The problem:
Edit the lines below so that every "Where is" becomes "Where can I find", leaving everything else unchanged.

(Records)
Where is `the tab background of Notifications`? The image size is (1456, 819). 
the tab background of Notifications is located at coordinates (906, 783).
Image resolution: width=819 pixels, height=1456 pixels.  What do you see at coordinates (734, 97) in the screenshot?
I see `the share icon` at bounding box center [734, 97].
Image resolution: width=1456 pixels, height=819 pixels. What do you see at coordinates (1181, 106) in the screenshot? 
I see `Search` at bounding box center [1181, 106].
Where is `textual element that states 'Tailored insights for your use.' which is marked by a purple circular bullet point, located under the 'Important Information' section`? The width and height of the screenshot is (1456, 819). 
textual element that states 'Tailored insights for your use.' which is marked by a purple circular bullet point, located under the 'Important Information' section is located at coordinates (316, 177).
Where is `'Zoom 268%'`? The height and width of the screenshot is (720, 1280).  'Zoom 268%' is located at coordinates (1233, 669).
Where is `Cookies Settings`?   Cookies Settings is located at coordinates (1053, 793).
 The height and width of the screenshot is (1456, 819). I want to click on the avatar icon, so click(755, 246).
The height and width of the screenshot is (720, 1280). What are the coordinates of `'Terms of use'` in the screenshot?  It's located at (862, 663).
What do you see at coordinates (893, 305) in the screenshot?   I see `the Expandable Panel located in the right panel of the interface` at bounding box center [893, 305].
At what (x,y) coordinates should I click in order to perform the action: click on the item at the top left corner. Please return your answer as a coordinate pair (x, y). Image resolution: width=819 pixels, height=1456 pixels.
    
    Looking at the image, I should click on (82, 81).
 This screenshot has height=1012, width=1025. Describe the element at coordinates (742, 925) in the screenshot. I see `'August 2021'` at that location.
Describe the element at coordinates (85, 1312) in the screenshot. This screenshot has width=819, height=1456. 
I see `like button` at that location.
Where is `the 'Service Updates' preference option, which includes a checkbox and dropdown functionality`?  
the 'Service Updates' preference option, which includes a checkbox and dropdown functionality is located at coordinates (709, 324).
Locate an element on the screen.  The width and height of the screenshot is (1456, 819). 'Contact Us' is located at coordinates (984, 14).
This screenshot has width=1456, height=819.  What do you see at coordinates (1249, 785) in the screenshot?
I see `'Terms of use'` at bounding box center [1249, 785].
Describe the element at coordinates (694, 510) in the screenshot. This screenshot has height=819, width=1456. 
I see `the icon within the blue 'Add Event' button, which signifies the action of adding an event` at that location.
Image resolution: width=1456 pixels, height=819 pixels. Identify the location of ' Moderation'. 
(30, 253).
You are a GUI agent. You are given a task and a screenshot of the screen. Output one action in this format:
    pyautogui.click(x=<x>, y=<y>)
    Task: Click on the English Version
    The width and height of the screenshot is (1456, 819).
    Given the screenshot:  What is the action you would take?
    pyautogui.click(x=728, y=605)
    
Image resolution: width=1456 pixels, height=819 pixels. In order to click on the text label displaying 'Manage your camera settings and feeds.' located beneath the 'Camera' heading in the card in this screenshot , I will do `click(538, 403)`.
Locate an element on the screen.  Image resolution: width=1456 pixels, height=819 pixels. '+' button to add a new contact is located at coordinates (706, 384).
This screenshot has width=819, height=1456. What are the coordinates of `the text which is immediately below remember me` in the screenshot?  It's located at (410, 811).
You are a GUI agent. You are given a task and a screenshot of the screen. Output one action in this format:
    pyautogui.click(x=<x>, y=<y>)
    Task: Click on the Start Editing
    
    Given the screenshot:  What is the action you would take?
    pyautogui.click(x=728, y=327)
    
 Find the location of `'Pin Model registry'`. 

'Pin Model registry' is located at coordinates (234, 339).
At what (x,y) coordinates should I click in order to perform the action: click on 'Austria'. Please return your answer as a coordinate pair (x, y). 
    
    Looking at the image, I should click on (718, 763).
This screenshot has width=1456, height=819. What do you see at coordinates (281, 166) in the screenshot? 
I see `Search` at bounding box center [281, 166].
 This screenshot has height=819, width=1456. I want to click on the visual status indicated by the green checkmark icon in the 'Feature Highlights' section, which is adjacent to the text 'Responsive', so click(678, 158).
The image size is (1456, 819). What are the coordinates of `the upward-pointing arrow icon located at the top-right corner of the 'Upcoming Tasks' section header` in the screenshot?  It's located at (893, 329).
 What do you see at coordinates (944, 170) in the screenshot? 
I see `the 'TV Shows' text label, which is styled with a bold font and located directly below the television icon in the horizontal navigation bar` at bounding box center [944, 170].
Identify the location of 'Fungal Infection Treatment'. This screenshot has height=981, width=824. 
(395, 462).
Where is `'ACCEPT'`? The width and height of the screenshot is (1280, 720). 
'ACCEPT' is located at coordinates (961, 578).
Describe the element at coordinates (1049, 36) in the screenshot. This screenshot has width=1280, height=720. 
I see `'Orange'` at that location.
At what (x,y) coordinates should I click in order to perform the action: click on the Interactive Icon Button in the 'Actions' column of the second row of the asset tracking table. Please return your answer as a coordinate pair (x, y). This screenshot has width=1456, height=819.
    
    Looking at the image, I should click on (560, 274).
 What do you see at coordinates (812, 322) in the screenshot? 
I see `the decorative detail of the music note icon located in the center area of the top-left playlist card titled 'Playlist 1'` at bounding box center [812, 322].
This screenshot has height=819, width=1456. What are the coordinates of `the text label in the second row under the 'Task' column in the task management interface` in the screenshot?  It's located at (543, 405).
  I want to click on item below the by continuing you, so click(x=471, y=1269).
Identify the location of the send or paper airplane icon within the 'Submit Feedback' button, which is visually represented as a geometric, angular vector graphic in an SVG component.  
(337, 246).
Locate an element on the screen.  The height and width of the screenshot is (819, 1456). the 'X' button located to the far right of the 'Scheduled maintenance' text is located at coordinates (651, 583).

Solution for this exercise:
Where can I find `the tab background of Notifications`? The image size is (1456, 819). 
the tab background of Notifications is located at coordinates (906, 783).
Image resolution: width=819 pixels, height=1456 pixels.  What do you see at coordinates (734, 97) in the screenshot?
I see `the share icon` at bounding box center [734, 97].
Image resolution: width=1456 pixels, height=819 pixels. What do you see at coordinates (1181, 106) in the screenshot? 
I see `Search` at bounding box center [1181, 106].
Where can I find `textual element that states 'Tailored insights for your use.' which is marked by a purple circular bullet point, located under the 'Important Information' section`? The width and height of the screenshot is (1456, 819). 
textual element that states 'Tailored insights for your use.' which is marked by a purple circular bullet point, located under the 'Important Information' section is located at coordinates (316, 177).
Where can I find `'Zoom 268%'`? The height and width of the screenshot is (720, 1280).  'Zoom 268%' is located at coordinates (1233, 669).
Where can I find `Cookies Settings`?   Cookies Settings is located at coordinates (1053, 793).
 The height and width of the screenshot is (1456, 819). I want to click on the avatar icon, so click(755, 246).
The height and width of the screenshot is (720, 1280). What are the coordinates of `'Terms of use'` in the screenshot?  It's located at (862, 663).
What do you see at coordinates (893, 305) in the screenshot?   I see `the Expandable Panel located in the right panel of the interface` at bounding box center [893, 305].
At what (x,y) coordinates should I click in order to perform the action: click on the item at the top left corner. Please return your answer as a coordinate pair (x, y). Image resolution: width=819 pixels, height=1456 pixels.
    
    Looking at the image, I should click on (82, 81).
 This screenshot has height=1012, width=1025. Describe the element at coordinates (742, 925) in the screenshot. I see `'August 2021'` at that location.
Describe the element at coordinates (85, 1312) in the screenshot. This screenshot has width=819, height=1456. 
I see `like button` at that location.
Where can I find `the 'Service Updates' preference option, which includes a checkbox and dropdown functionality`?  
the 'Service Updates' preference option, which includes a checkbox and dropdown functionality is located at coordinates (709, 324).
Locate an element on the screen.  The width and height of the screenshot is (1456, 819). 'Contact Us' is located at coordinates (984, 14).
This screenshot has width=1456, height=819.  What do you see at coordinates (1249, 785) in the screenshot?
I see `'Terms of use'` at bounding box center [1249, 785].
Describe the element at coordinates (694, 510) in the screenshot. This screenshot has height=819, width=1456. 
I see `the icon within the blue 'Add Event' button, which signifies the action of adding an event` at that location.
Image resolution: width=1456 pixels, height=819 pixels. Identify the location of ' Moderation'. 
(30, 253).
You are a GUI agent. You are given a task and a screenshot of the screen. Output one action in this format:
    pyautogui.click(x=<x>, y=<y>)
    Task: Click on the English Version
    The width and height of the screenshot is (1456, 819).
    Given the screenshot:  What is the action you would take?
    pyautogui.click(x=728, y=605)
    
Image resolution: width=1456 pixels, height=819 pixels. In order to click on the text label displaying 'Manage your camera settings and feeds.' located beneath the 'Camera' heading in the card in this screenshot , I will do `click(538, 403)`.
Locate an element on the screen.  Image resolution: width=1456 pixels, height=819 pixels. '+' button to add a new contact is located at coordinates (706, 384).
This screenshot has width=819, height=1456. What are the coordinates of `the text which is immediately below remember me` in the screenshot?  It's located at (410, 811).
You are a GUI agent. You are given a task and a screenshot of the screen. Output one action in this format:
    pyautogui.click(x=<x>, y=<y>)
    Task: Click on the Start Editing
    
    Given the screenshot:  What is the action you would take?
    pyautogui.click(x=728, y=327)
    
 Find the location of `'Pin Model registry'`. 

'Pin Model registry' is located at coordinates (234, 339).
At what (x,y) coordinates should I click in order to perform the action: click on 'Austria'. Please return your answer as a coordinate pair (x, y). 
    
    Looking at the image, I should click on (718, 763).
This screenshot has width=1456, height=819. What do you see at coordinates (281, 166) in the screenshot? 
I see `Search` at bounding box center [281, 166].
 This screenshot has height=819, width=1456. I want to click on the visual status indicated by the green checkmark icon in the 'Feature Highlights' section, which is adjacent to the text 'Responsive', so click(678, 158).
The image size is (1456, 819). What are the coordinates of `the upward-pointing arrow icon located at the top-right corner of the 'Upcoming Tasks' section header` in the screenshot?  It's located at (893, 329).
 What do you see at coordinates (944, 170) in the screenshot? 
I see `the 'TV Shows' text label, which is styled with a bold font and located directly below the television icon in the horizontal navigation bar` at bounding box center [944, 170].
Identify the location of 'Fungal Infection Treatment'. This screenshot has height=981, width=824. 
(395, 462).
Where can I find `'ACCEPT'`? The width and height of the screenshot is (1280, 720). 
'ACCEPT' is located at coordinates (961, 578).
Describe the element at coordinates (1049, 36) in the screenshot. This screenshot has width=1280, height=720. 
I see `'Orange'` at that location.
At what (x,y) coordinates should I click in order to perform the action: click on the Interactive Icon Button in the 'Actions' column of the second row of the asset tracking table. Please return your answer as a coordinate pair (x, y). This screenshot has width=1456, height=819.
    
    Looking at the image, I should click on (560, 274).
 What do you see at coordinates (812, 322) in the screenshot? 
I see `the decorative detail of the music note icon located in the center area of the top-left playlist card titled 'Playlist 1'` at bounding box center [812, 322].
This screenshot has height=819, width=1456. What are the coordinates of `the text label in the second row under the 'Task' column in the task management interface` in the screenshot?  It's located at (543, 405).
  I want to click on item below the by continuing you, so click(x=471, y=1269).
Identify the location of the send or paper airplane icon within the 'Submit Feedback' button, which is visually represented as a geometric, angular vector graphic in an SVG component.  
(337, 246).
Locate an element on the screen.  The height and width of the screenshot is (819, 1456). the 'X' button located to the far right of the 'Scheduled maintenance' text is located at coordinates (651, 583).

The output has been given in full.